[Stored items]
-.-.-
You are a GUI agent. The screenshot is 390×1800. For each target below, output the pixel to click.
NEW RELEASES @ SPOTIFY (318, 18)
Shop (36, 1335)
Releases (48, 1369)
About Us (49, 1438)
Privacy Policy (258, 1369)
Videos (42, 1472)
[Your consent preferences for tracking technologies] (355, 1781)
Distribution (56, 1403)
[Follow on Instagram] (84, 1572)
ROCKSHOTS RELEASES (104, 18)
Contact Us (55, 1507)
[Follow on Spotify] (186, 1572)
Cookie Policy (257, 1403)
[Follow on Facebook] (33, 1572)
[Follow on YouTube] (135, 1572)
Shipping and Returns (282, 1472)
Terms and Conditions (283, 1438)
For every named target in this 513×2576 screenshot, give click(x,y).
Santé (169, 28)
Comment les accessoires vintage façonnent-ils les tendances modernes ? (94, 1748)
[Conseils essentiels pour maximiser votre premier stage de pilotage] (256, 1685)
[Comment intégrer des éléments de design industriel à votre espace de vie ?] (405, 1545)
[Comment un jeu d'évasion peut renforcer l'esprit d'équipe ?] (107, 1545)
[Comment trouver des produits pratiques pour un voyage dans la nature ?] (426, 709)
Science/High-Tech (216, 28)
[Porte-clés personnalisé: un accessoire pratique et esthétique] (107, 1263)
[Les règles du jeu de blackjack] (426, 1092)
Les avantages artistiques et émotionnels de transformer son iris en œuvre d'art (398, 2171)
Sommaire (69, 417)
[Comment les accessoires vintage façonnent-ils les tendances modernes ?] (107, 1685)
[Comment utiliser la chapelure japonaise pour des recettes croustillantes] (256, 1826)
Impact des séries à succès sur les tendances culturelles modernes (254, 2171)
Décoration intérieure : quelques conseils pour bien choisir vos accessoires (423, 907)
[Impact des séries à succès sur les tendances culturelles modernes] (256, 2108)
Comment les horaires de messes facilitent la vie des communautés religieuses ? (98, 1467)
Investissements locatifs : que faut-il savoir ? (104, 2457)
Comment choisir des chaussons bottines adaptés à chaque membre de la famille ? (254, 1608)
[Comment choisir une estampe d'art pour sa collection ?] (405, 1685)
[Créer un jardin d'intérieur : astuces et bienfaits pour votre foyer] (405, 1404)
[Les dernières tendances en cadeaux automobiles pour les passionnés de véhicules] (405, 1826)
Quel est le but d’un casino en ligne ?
-.-.-
**The problem**
The records are to be repeated in full, exactly as they stand.

**Task response**
You are a GUI agent. The screenshot is 390×1800. For each target below, output the pixel to click.
NEW RELEASES @ SPOTIFY (318, 18)
Shop (36, 1335)
Releases (48, 1369)
About Us (49, 1438)
Privacy Policy (258, 1369)
Videos (42, 1472)
[Your consent preferences for tracking technologies] (355, 1781)
Distribution (56, 1403)
[Follow on Instagram] (84, 1572)
ROCKSHOTS RELEASES (104, 18)
Contact Us (55, 1507)
[Follow on Spotify] (186, 1572)
Cookie Policy (257, 1403)
[Follow on Facebook] (33, 1572)
[Follow on YouTube] (135, 1572)
Shipping and Returns (282, 1472)
Terms and Conditions (283, 1438)
For every named target in this 513×2576 screenshot, give click(x,y).
Santé (169, 28)
Comment les accessoires vintage façonnent-ils les tendances modernes ? (94, 1748)
[Conseils essentiels pour maximiser votre premier stage de pilotage] (256, 1685)
[Comment intégrer des éléments de design industriel à votre espace de vie ?] (405, 1545)
[Comment un jeu d'évasion peut renforcer l'esprit d'équipe ?] (107, 1545)
[Comment trouver des produits pratiques pour un voyage dans la nature ?] (426, 709)
Science/High-Tech (216, 28)
[Porte-clés personnalisé: un accessoire pratique et esthétique] (107, 1263)
[Les règles du jeu de blackjack] (426, 1092)
Les avantages artistiques et émotionnels de transformer son iris en œuvre d'art (398, 2171)
Sommaire (69, 417)
[Comment les accessoires vintage façonnent-ils les tendances modernes ?] (107, 1685)
[Comment utiliser la chapelure japonaise pour des recettes croustillantes] (256, 1826)
Impact des séries à succès sur les tendances culturelles modernes (254, 2171)
Décoration intérieure : quelques conseils pour bien choisir vos accessoires (423, 907)
[Impact des séries à succès sur les tendances culturelles modernes] (256, 2108)
Comment les horaires de messes facilitent la vie des communautés religieuses ? (98, 1467)
Investissements locatifs : que faut-il savoir ? (104, 2457)
Comment choisir des chaussons bottines adaptés à chaque membre de la famille ? (254, 1608)
[Comment choisir une estampe d'art pour sa collection ?] (405, 1685)
[Créer un jardin d'intérieur : astuces et bienfaits pour votre foyer] (405, 1404)
[Les dernières tendances en cadeaux automobiles pour les passionnés de véhicules] (405, 1826)
Quel est le but d’un casino en ligne ?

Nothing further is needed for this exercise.